EXERCICE PROPOSÉ A
Relevez toutes les personnes désignées par leur nom dans l'extrait ci-dessous consacré aux moulins à eau de Guérande.

EXTRAIT PROPOSÉ
En raison du faible débit des cours d'eau parcourant le territoire de Guérande, les quelques moulins à eau qui s'y trouvaient fonctionnaient avec la réserve énergétique d'étangs, comme celui de Kercabus, conservé. Leur moteur devait comporter une roue alimentée par le dessus (Fig. 2) que le poids de l'eau entraînait. Une vanne motrice installée sur la chaussée commandait l'arrivée de l'eau sur la roue, tandis qu'un déversoir permettait d'évacuer le trop-plein en cas de crue. Le moulin de Crémeur, probablement construit au Moyen Age, était en très mauvais état au XVIIe siècle. Le 30 septembre 1685, Dame Yvonne Le Vaillant, propriétaire du lieu, épouse de Messire André de la Bouexière, chevalier, seigneur de Brantonnet, passe un marché avec Guillaume Priou et Perrin Artur, charpentiers et amoulageurs pour sa réfection. Ces derniers sont chargés d'installer les mécanismes neufs dans un logis, sans doute l'ancien bâtiment d'eau du moulin médiéval, situé sur la chaussée de l'étang dont ils refont la charpente. Ce moulin neuf, destiné à fouler les draps, est affermé le 1er mars 1687 par Yvonne Le Vaillant pour 18 mois à Félix Perrin, « foulonnier et serger ». La meunerie hydraulique de Guérande, fort réduite s'éteint dès la fin de l'Époque moderne, le cadastre de 1819, ne mentionnant aucun moulin à eau.

EXERCICE PROPOSÉ B
Dans les entrées, réécrivez uniquement le passage allant de la ligne qui contient « You are a GUI » jusqu'à la fin des entrées, en remplaçant « screenshot » par « screen capture » sans rien modifier d'autre. Omettez les images dans votre réponse.

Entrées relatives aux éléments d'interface
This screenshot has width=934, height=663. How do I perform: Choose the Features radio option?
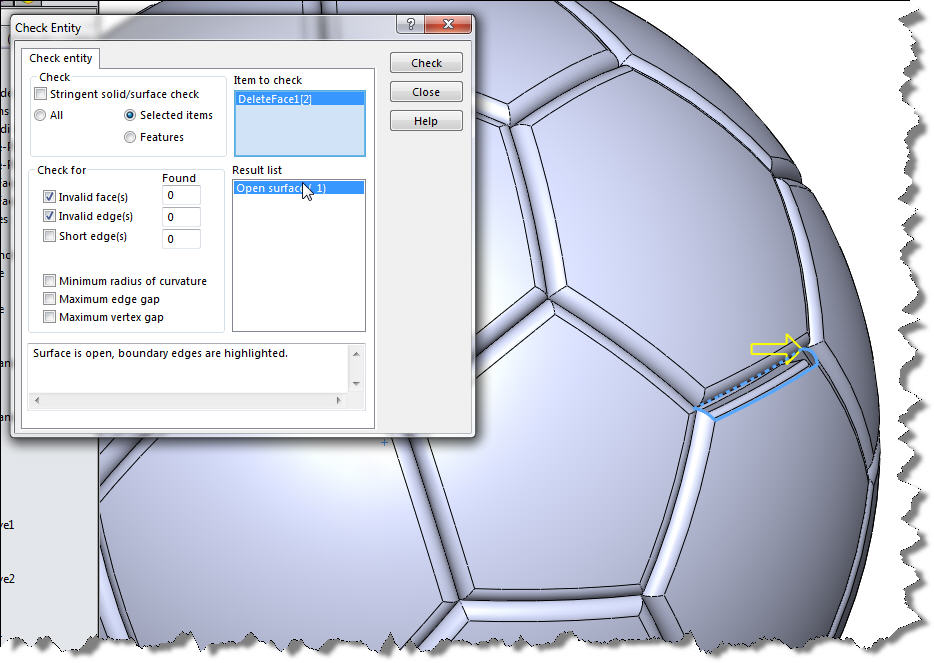(x=130, y=137)
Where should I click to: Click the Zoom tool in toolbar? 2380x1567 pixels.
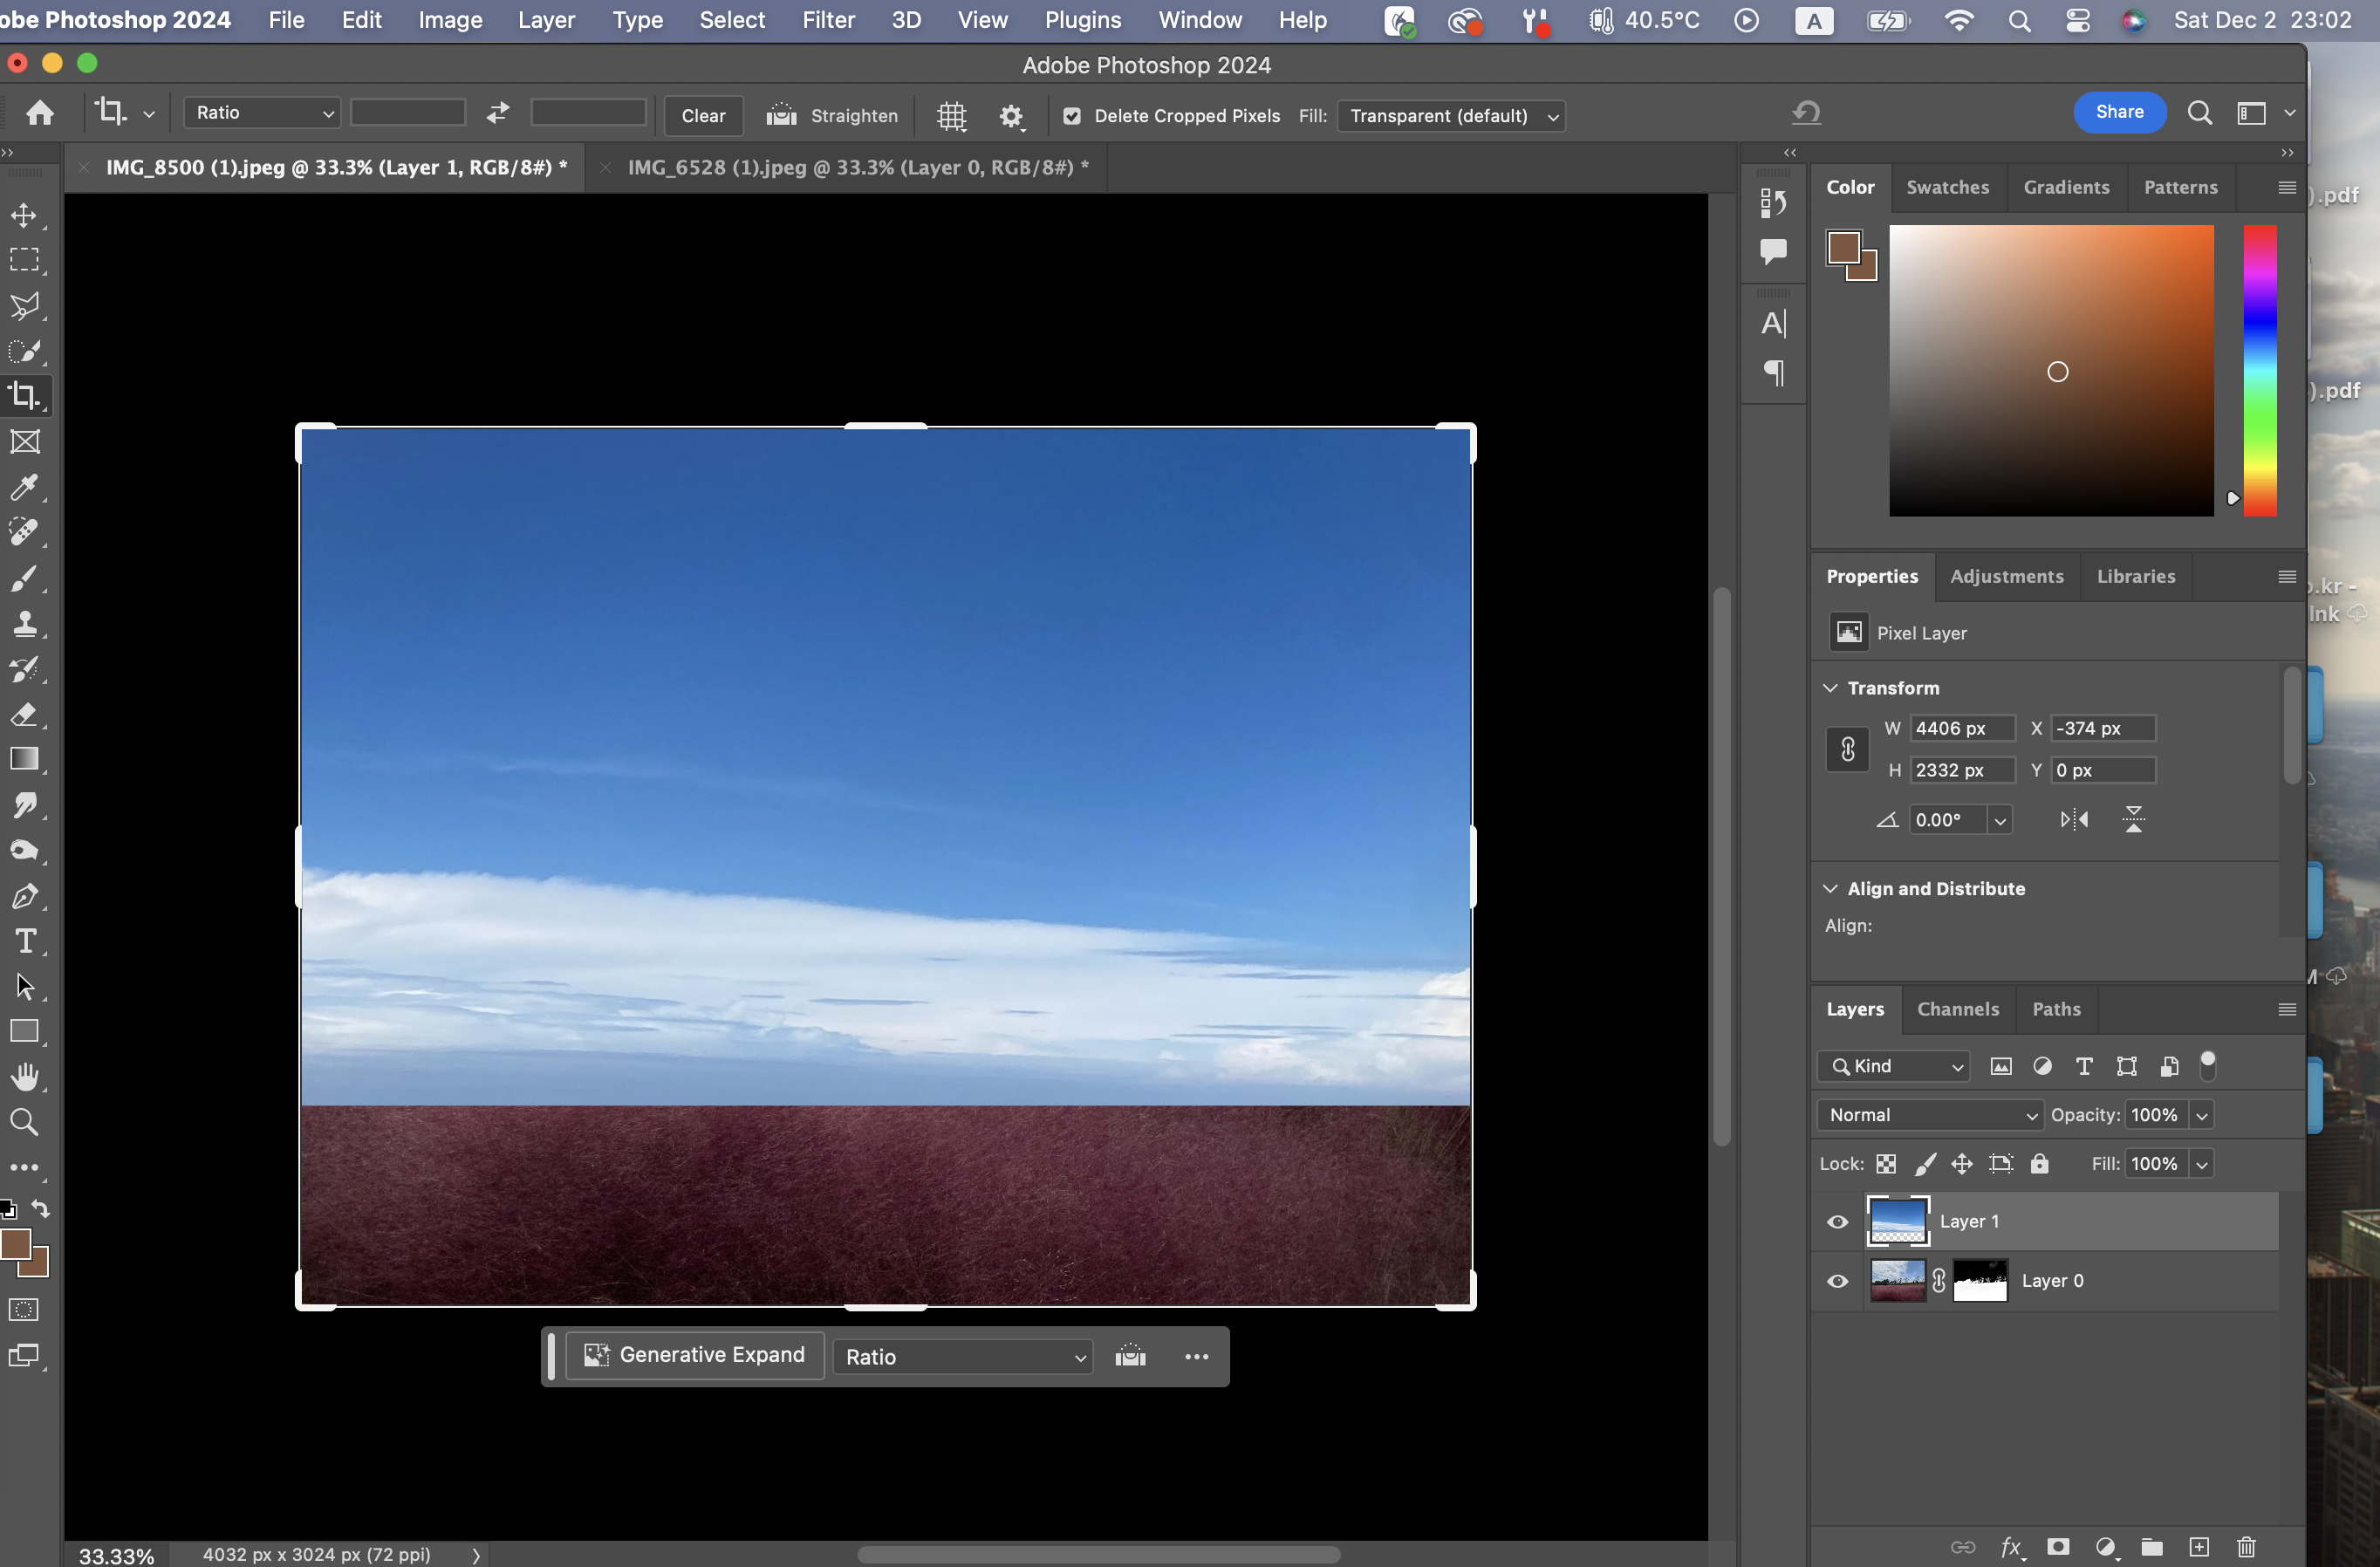pyautogui.click(x=24, y=1122)
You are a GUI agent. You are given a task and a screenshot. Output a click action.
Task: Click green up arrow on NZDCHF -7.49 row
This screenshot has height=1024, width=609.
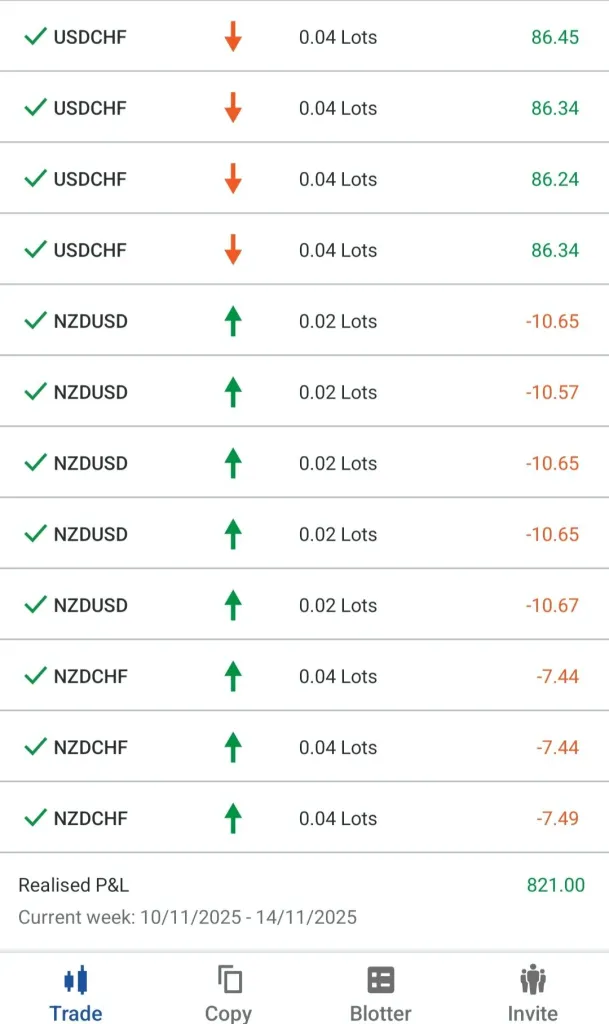pyautogui.click(x=233, y=818)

RÉPONSE CORRECTE A
Dame Yvonne Le Vaillant
Messire André de la Bouexière
Guillaume Priou
Perrin Artur
Félix Perrin

RÉPONSE CORRECTE B
You are a GUI agent. You are given a task and a screen capture. Output a click action.
Task: Click green up arrow on NZDCHF -7.49 row
This screen capture has height=1024, width=609.
pyautogui.click(x=233, y=818)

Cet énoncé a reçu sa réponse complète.